_PROBLEM TO WORK ON_
Rewrite the lines below, substituting "interface agent" for every occurrence of "GUI agent" and leaving everything else unchanged.

_EXCERPTED DATA_

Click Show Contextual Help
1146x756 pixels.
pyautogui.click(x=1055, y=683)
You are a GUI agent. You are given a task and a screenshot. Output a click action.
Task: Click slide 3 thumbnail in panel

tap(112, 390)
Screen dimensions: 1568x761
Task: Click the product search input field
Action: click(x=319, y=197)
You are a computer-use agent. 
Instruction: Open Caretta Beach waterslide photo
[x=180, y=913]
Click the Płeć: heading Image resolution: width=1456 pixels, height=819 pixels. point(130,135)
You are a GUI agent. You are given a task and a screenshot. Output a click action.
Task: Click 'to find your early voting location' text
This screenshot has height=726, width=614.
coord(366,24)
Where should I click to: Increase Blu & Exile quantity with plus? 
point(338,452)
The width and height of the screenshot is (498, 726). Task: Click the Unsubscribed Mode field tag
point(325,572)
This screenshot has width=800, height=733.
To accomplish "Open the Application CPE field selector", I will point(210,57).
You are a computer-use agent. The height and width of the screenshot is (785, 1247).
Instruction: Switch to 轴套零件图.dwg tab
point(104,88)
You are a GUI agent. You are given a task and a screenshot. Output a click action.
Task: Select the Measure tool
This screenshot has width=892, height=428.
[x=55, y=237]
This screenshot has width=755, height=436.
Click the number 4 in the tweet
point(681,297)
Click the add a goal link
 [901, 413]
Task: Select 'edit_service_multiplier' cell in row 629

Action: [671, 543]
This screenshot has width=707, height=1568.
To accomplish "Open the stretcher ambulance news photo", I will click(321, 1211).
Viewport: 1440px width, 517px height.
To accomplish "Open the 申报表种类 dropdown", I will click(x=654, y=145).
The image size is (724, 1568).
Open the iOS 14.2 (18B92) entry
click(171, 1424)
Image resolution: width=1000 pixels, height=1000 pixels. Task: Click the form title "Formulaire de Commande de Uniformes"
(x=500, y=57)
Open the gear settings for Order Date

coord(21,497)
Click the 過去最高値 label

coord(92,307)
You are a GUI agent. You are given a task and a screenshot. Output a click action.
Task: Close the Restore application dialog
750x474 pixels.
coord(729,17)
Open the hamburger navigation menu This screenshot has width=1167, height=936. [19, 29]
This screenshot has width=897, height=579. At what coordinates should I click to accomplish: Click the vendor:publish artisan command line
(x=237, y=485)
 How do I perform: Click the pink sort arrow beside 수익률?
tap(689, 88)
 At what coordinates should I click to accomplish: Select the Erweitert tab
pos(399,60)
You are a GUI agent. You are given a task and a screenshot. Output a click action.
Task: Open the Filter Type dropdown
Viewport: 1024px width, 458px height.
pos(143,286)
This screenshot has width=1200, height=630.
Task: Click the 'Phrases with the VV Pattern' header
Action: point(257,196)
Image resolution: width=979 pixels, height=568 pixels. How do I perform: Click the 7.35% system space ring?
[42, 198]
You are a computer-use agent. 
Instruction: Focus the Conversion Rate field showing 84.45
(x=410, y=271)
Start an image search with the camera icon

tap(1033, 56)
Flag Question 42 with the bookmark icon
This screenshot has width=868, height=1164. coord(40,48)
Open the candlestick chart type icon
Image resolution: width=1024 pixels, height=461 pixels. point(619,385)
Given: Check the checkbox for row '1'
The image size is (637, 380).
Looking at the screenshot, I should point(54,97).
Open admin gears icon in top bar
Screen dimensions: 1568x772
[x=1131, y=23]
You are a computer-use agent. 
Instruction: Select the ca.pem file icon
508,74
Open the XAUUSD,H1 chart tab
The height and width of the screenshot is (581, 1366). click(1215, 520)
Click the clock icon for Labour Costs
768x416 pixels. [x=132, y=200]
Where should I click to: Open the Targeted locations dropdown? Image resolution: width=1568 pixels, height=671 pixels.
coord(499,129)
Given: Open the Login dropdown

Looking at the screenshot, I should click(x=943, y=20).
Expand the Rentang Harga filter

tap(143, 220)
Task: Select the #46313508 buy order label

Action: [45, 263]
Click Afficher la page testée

_EXERCISE RESPONSE_
Click Show Contextual Help
1146x756 pixels.
pyautogui.click(x=1055, y=683)
You are a interface agent. You are given a task and a screenshot. Output a click action.
Task: Click slide 3 thumbnail in panel

tap(112, 390)
Screen dimensions: 1568x761
Task: Click the product search input field
Action: click(x=319, y=197)
You are a computer-use agent. 
Instruction: Open Caretta Beach waterslide photo
[x=180, y=913]
Click the Płeć: heading Image resolution: width=1456 pixels, height=819 pixels. point(130,135)
You are a interface agent. You are given a task and a screenshot. Output a click action.
Task: Click 'to find your early voting location' text
This screenshot has height=726, width=614.
coord(366,24)
Where should I click to: Increase Blu & Exile quantity with plus? 
point(338,452)
The width and height of the screenshot is (498, 726). Task: Click the Unsubscribed Mode field tag
point(325,572)
This screenshot has width=800, height=733.
To accomplish "Open the Application CPE field selector", I will point(210,57).
You are a computer-use agent. The height and width of the screenshot is (785, 1247).
Instruction: Switch to 轴套零件图.dwg tab
point(104,88)
You are a interface agent. You are given a task and a screenshot. Output a click action.
Task: Select the Measure tool
This screenshot has width=892, height=428.
[x=55, y=237]
This screenshot has width=755, height=436.
Click the number 4 in the tweet
point(681,297)
Click the add a goal link
 [901, 413]
Task: Select 'edit_service_multiplier' cell in row 629

Action: [671, 543]
This screenshot has width=707, height=1568.
To accomplish "Open the stretcher ambulance news photo", I will click(321, 1211).
Viewport: 1440px width, 517px height.
To accomplish "Open the 申报表种类 dropdown", I will click(x=654, y=145).
The image size is (724, 1568).
Open the iOS 14.2 (18B92) entry
click(171, 1424)
Image resolution: width=1000 pixels, height=1000 pixels. Task: Click the form title "Formulaire de Commande de Uniformes"
(x=500, y=57)
Open the gear settings for Order Date

coord(21,497)
Click the 過去最高値 label

coord(92,307)
You are a interface agent. You are given a task and a screenshot. Output a click action.
Task: Close the Restore application dialog
750x474 pixels.
coord(729,17)
Open the hamburger navigation menu This screenshot has width=1167, height=936. [19, 29]
This screenshot has width=897, height=579. At what coordinates should I click to accomplish: Click the vendor:publish artisan command line
(x=237, y=485)
 How do I perform: Click the pink sort arrow beside 수익률?
tap(689, 88)
 At what coordinates should I click to accomplish: Select the Erweitert tab
pos(399,60)
You are a interface agent. You are given a task and a screenshot. Output a click action.
Task: Open the Filter Type dropdown
Viewport: 1024px width, 458px height.
pos(143,286)
This screenshot has width=1200, height=630.
Task: Click the 'Phrases with the VV Pattern' header
Action: point(257,196)
Image resolution: width=979 pixels, height=568 pixels. How do I perform: Click the 7.35% system space ring?
[42, 198]
You are a computer-use agent. 
Instruction: Focus the Conversion Rate field showing 84.45
(x=410, y=271)
Start an image search with the camera icon

tap(1033, 56)
Flag Question 42 with the bookmark icon
This screenshot has width=868, height=1164. coord(40,48)
Open the candlestick chart type icon
Image resolution: width=1024 pixels, height=461 pixels. point(619,385)
Given: Check the checkbox for row '1'
The image size is (637, 380).
Looking at the screenshot, I should point(54,97).
Open admin gears icon in top bar
Screen dimensions: 1568x772
[x=1131, y=23]
You are a computer-use agent. 
Instruction: Select the ca.pem file icon
508,74
Open the XAUUSD,H1 chart tab
The height and width of the screenshot is (581, 1366). click(1215, 520)
Click the clock icon for Labour Costs
768x416 pixels. [x=132, y=200]
Where should I click to: Open the Targeted locations dropdown? Image resolution: width=1568 pixels, height=671 pixels.
coord(499,129)
Given: Open the Login dropdown

Looking at the screenshot, I should click(x=943, y=20).
Expand the Rentang Harga filter

tap(143, 220)
Task: Select the #46313508 buy order label

Action: [45, 263]
Click Afficher la page testée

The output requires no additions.